By Chris M. Junior
Their concerts could be unpredictable, and the same can be said of The Doors whenever they appeared on television.
Whether engaged or indifferent, though, the band was always worth watching, and “R-Evolution” (now available on DVD and Blu-ray from Eagle Rock Entertainment) collects many prime Doors TV appearances, plus music films made during and after their heyday.
“R-Evolution” is sequenced chronologically, starting with the no-frills, effective January 1967 film for “Break on Through (To the Other Side)” and ending with 1995’s “Ghost Song,” a video for a track on 1978’s “An American Prayer” album (for which keyboardist Ray Manzarek, guitarist Robby Krieger and drummer John Densmore recorded music to support late singer Jim Morrison’s poetry readings). Seven of the 19 clips are from 1967, the year The Doors broke through nationally, including a stiff, unenthusiastic lip-synch performance of “Break on Through” on “Shebang” (hosted by Casey Kasem) and a strong live-Morrison-vocal rendition of “Moonlight Drive” from “The Jonathan Winters Show.”

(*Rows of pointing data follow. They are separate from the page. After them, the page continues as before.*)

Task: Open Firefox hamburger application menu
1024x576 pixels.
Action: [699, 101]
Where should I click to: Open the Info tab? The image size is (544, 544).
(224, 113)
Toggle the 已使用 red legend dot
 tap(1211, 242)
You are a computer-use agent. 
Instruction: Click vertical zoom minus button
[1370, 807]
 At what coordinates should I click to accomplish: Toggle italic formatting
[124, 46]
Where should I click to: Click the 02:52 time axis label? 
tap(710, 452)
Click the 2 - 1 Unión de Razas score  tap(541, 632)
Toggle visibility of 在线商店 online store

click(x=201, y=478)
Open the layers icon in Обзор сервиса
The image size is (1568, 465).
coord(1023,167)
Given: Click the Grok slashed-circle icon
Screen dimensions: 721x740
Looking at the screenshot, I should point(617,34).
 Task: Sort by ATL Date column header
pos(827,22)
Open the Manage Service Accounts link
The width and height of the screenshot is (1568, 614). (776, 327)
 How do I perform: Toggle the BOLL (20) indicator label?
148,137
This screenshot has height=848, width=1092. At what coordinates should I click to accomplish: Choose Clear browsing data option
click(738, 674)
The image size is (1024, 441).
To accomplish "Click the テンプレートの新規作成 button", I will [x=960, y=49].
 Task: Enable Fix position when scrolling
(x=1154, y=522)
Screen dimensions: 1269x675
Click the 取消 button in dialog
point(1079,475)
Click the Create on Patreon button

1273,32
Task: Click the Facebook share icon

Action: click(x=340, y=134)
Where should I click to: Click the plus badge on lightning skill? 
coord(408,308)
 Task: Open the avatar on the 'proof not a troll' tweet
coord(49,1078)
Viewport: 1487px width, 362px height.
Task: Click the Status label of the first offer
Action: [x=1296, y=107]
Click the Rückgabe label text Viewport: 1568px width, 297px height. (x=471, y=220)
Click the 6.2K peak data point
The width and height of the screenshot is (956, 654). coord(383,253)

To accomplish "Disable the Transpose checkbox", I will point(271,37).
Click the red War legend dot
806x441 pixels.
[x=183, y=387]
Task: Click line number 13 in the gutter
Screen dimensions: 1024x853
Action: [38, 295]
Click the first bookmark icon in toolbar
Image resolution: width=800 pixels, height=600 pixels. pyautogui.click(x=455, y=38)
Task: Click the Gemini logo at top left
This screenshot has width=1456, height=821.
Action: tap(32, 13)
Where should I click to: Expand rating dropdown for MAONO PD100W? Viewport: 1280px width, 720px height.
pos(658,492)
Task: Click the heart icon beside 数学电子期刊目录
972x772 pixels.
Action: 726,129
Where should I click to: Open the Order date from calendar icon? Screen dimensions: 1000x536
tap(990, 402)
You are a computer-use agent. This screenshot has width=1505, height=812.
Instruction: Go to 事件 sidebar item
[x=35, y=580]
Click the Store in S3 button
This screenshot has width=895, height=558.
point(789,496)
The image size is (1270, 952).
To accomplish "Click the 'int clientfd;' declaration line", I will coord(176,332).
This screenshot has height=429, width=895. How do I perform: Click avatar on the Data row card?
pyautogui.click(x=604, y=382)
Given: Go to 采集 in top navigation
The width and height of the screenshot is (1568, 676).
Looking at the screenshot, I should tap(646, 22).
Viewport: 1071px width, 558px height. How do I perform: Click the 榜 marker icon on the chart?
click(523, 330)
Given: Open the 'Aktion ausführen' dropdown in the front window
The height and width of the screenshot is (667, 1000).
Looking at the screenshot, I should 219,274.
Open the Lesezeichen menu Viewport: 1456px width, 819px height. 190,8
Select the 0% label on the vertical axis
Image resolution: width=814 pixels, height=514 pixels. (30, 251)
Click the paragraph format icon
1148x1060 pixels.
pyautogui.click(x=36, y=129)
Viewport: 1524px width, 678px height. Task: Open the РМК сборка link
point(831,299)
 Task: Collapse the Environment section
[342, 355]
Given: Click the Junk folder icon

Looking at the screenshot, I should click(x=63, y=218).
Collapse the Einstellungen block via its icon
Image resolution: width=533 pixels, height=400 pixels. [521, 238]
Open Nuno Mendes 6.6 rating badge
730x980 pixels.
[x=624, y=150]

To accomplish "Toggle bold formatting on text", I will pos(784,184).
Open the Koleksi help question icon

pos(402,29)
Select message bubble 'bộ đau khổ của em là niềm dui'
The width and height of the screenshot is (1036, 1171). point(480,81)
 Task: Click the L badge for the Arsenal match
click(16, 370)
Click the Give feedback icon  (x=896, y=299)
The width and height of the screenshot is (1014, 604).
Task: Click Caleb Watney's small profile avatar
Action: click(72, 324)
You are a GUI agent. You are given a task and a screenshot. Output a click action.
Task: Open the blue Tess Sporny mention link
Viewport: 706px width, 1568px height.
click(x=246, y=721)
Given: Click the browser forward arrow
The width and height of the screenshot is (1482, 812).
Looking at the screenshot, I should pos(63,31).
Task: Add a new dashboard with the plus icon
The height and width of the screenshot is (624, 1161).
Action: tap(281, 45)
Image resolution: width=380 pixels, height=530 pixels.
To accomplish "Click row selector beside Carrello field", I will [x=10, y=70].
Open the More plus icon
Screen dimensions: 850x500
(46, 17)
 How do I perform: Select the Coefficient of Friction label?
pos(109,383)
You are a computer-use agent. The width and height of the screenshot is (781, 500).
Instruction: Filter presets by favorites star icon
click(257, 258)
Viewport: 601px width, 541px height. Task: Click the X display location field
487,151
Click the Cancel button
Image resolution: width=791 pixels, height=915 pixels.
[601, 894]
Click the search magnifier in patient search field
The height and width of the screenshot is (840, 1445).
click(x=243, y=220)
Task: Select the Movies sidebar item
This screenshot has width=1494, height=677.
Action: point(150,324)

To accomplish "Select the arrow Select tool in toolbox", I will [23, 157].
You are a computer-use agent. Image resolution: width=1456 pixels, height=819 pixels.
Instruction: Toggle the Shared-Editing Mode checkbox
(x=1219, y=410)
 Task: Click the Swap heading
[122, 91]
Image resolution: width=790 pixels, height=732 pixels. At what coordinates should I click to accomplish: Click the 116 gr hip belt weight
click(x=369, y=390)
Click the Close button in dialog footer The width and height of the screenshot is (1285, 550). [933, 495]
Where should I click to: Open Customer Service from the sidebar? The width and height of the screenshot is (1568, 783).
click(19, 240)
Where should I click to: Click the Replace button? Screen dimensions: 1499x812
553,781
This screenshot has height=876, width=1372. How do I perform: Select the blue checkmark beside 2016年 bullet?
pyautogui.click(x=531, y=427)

Just like with Eagle Rock’s 2012 release of “Live at the Bowl ’68,” it’s the bonus features that make this video collection a worthwhile purchase for diehard Doors fans. In the documentary “Breaking Through the Lens,” Manzarek, Krieger, Densmore, engineer-producer Bruce Botnick and Elektra Records founder Jac Holzman provide recent commentary and insight into the clips. Krieger talks about his brother standing in for Morrison when the singer failed to show up with the rest of the band to shoot a lip-synch performance of “Light My Fire” for the short-lived show “Malibu U.” (Krieger’s brother was filmed from behind, and afterward, Morrison — wearing the same striped shirt for continuity — was filmed from the front and edited into the clip.) Other bonus features include “Malibu U” outtakes and “Love Thy Customer,” a 1966 Ford training film with Doors music.
Noticeably absent from “R-Evolution” are clips of The Doors doing “People Are Strange” and “Light My Fire” on “The Ed Sullivan Show” in September 1967 (most likely due to licensing issues), and there are no performances from the band’s 1969 appearance on the PBS series “Critique.” Even so, “R-Evolution” does a good job tracing the video arc and growth of The Doors.